BOXE | À la fin du mois, trois Luxembourgeois s’envoleront pour les Jeux européens à Minsk. Parmi eux, Ziad El Mohor, 23 ans, champion de Belgique des -81kg.

Le Virtonais Julien Watrin, le Borquin Maxime Mottet et le Bastognard Ziad El Mohor. Ces trois sportifs seront nos trois représentants luxembourgeois à Minsk pour les Jeux européens à la fin du mois. Si les deux premiers sportifs ont déjà été sous les feux des projecteurs internationaux, ce n’est pas le cas du dernier cité. Il faudra pourtant retenir son nom car le jeune boxeur a les dents longues. Et c’est un euphémisme. Celui qui a commencé le judo avant de pratiquer le kickboxing a eu un véritable coup de cœur pour la boxe anglaise il y a cinq ans. «C’était lors d’un stage en France quand je faisais du kick. Je me suis essayé à l’anglaise et je suis tombé sous le charme de ce sport. C’est beaucoup plus propre et c’est vraiment beau à voir. Le terme de «noble art» n’est pas usurpé», sourit le Bastognard de 23 ans.
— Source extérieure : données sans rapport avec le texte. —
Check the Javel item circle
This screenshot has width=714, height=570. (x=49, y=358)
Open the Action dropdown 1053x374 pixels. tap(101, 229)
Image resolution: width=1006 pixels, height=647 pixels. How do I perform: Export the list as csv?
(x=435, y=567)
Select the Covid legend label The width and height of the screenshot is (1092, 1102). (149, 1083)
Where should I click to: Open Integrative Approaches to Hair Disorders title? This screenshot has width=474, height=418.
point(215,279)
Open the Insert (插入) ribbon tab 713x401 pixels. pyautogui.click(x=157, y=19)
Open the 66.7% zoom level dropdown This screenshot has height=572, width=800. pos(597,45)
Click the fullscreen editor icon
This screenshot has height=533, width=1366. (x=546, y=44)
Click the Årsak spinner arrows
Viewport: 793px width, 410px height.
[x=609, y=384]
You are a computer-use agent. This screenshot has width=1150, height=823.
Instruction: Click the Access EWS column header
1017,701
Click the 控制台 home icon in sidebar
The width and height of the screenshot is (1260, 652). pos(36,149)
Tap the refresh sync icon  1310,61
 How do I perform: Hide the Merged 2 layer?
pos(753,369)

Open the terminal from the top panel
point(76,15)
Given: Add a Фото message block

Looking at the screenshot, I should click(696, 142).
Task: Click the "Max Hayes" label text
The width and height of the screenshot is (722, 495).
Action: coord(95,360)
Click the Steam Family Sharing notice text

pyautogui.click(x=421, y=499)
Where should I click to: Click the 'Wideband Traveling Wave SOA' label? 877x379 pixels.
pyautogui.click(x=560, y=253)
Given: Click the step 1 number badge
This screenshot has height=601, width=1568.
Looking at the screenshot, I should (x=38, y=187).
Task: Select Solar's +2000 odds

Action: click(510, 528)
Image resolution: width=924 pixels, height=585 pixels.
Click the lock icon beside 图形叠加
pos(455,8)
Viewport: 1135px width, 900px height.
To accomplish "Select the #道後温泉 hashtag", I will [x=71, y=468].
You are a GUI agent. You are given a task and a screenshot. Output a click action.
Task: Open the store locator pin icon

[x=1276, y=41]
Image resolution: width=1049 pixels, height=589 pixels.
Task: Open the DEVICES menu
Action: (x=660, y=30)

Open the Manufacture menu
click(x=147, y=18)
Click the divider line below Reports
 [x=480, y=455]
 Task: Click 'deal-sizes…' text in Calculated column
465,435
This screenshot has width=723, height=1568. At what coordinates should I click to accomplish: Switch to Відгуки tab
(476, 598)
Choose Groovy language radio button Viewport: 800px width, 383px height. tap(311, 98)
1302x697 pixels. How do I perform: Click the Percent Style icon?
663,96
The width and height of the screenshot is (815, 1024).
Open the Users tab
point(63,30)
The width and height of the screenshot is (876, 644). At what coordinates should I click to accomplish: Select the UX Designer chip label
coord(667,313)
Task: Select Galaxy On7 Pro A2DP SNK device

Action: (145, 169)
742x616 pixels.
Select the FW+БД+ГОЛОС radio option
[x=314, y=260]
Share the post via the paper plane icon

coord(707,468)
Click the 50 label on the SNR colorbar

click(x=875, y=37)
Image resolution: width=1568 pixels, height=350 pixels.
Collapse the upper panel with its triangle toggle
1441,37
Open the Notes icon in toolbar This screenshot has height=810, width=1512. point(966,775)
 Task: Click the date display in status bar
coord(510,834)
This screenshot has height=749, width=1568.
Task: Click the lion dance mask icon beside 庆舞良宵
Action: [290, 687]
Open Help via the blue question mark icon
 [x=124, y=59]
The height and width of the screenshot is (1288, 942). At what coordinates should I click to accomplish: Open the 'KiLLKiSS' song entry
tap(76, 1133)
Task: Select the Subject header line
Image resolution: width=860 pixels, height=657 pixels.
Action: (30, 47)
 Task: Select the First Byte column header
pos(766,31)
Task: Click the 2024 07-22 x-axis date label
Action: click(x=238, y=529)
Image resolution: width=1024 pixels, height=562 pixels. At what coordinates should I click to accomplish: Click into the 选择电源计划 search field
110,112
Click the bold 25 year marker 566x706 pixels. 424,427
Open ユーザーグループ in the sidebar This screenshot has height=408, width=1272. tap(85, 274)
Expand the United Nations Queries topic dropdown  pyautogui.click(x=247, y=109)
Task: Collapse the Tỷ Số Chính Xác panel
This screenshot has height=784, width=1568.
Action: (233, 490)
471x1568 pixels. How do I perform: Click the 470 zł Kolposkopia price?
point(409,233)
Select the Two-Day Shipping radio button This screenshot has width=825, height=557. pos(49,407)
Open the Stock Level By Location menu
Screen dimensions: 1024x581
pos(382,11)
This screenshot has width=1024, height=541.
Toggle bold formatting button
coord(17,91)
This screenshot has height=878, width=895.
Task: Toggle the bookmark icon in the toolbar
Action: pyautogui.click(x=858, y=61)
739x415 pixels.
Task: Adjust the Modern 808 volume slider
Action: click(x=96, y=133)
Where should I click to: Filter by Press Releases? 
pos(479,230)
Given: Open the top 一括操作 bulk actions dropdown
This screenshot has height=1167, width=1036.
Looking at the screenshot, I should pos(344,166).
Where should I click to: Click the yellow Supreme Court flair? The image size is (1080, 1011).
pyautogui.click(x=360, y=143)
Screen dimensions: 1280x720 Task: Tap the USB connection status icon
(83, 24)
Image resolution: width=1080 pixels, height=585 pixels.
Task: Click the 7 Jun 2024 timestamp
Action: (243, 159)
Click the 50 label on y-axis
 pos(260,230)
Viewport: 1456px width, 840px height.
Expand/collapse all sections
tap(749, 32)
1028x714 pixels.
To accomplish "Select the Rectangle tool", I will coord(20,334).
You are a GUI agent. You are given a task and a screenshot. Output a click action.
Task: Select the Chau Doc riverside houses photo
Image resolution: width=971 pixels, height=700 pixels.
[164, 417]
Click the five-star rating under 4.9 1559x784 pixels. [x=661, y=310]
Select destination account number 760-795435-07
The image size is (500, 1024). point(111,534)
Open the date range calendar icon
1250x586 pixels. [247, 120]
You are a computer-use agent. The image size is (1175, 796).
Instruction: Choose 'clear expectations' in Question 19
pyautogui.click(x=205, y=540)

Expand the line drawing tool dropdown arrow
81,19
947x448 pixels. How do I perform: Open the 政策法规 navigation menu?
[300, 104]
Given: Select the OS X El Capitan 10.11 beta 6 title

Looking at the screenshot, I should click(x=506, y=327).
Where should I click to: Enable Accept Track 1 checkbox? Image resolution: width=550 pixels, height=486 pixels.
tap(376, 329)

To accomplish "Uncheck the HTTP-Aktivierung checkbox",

Cette découverte sur le tard n’a toutefois pas découragé le jeune homme, qui a fait des progrès fulgurants en seulement quelques années. Si bien qu’il a rapidement intégré la sélection nationale. «C’était il y a deux ans lors d’un tournoi en France où j’ai réalisé un match nul contre le triple champion de France. Ma performance n’est pas passée inaperçue et la fédération belge m’a contacté pour faire partie de la sélection.» Une aubaine pour le boxeur qui a alors décidé de tout plaquer pour accomplir son rêve. «Cela a été un tournant pour moi. Plus les combats avançaient et plus l’appétit grandissait.»

Et il y a deux mois, Ziad a pu satisfaire sa faim lors des championnats de Belgique à Gand où il a remporté le titre dans la catégorie des -81kg. «Le travail a fini par payer», sourit-il. «C’était une sacrée étape à franchir pour moi car c’est la troisième fois que j’y participais. Ce qui a fait la différence cette année? J’étais bien mieux préparé.» Le Bastognard a en effet décidé de mettre toutes les chances de son côté en plaquant son travail chez Goodyear au Grand-Duché pour se consacrer pleinement à la boxe. «À court terme, mon objectif est de prendre une place sur le podium lors des Jeux européens dans 15 jours. L’autre gros rendez-vous, c’est fin septembre en Russie pour les championnats du Monde.»

Deux échéances importantes mais encore loin du rêve ultime du Bastognard: décrocher un ticket pour les JO 2020 à Tokyo. «Participer aux Jeux, c’est évidemment un rêve pour tout sportif. Je mets vraiment tout en œuvre pour y arriver. Avec mon père et mon entraîneur Alain Van Acker (NDLR: le manager de Ryad Merhy, notamment), on maximise vraiment toutes nos chances pour y arriver. Pour le moment, dans l’optique de Minsk, je m’entraîne trois fois par jour, lundi et jeudi et deux fois par jour le mardi, mercredi et vendredi. Et je fais encore un entraînement le samedi matin. Mais sinon, quand je n’ai pas de combat ça va entre un à deux entraînements par jour, cinq à six jours semaine ».